Additionally, integration with Nvidia Open Shell provides isolated environments with policies, NeMo Cloud for designing governed workflows, and Zerto for reverting to clean states when agents make mistakes. This approach is key for enterprises to adopt agentic AI without compromising security or control.

HPE CloudOps unifies virtualization, data protection, and cloud management into a single hybrid operational layer. The Unleash AI program has expanded to over 60 validated partners, facilitating the integration of AI solutions in enterprise environments. This platform allows companies to manage their AI workloads consistently, whether on-premise, at the edge, or in the public cloud.
For those interested in automating business processes with n8n and AI, HPE's infrastructure provides a solid foundation for implementing agentic workflows with security and scalability guarantees.
Neri did not avoid the elephant in the room: energy. "Every model, every workload, every agent depends on energy, because essentially an AI factory converts electrons into tokens," he explained. He warned that the U.S. faces a 19-gigawatt deficit by 2028, with data centers accounting for nearly half of electricity consumption through 2031. "As AI scales, the future will not be determined solely by computing. It will be determined by how efficiently we can power, cool, and connect it."
This challenge opens opportunities for energy efficiency and advanced cooling solutions, areas where HPE is investing significantly. The company is also exploring advanced home automation for offices as part of its sustainability strategy.
HPE's message is clear: traditional infrastructure is not ready for the era of AI agents. Companies that want to harness the potential of agentic AI need low-latency networks, scalable computing, unified storage, and robust governance layers.

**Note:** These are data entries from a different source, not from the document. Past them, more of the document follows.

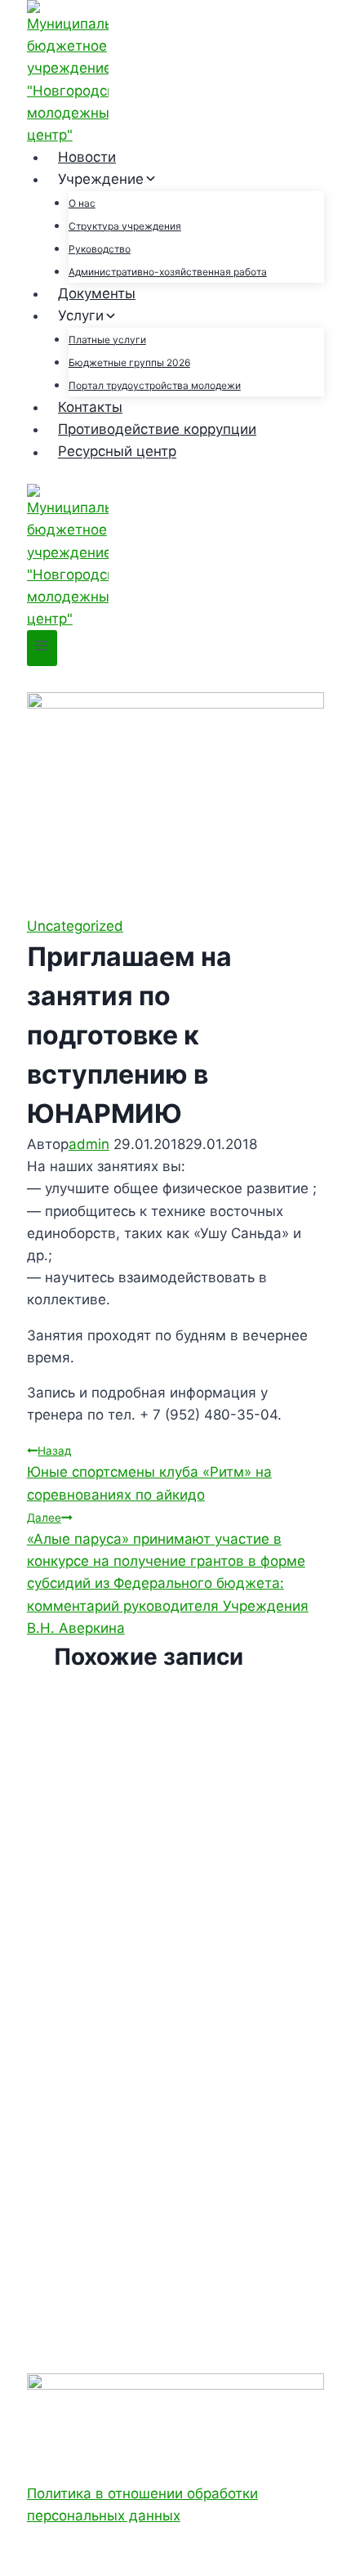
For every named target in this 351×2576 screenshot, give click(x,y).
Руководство (100, 249)
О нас (82, 203)
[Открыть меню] (42, 647)
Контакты (90, 407)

The integration of Juniper Networks into HPE's portfolio reinforces this vision, offering a complete platform from edge to data center.
In Neri's words, "AI today is about moving faster from ambition to outcome, accelerating time to token, reducing execution risk, and ensuring environments ready from day one." For IT professionals, this means AI adoption is no longer just about algorithms but about infrastructure.
As we have seen in how AI reviews code better than humans, intelligent automation is transforming all aspects of development and operations. HPE's proposal provides the foundation for these capabilities to be deployed securely and efficiently at enterprise scale.
Original source: ComputerWorld. Analysis and adaptation by ForgeNEX.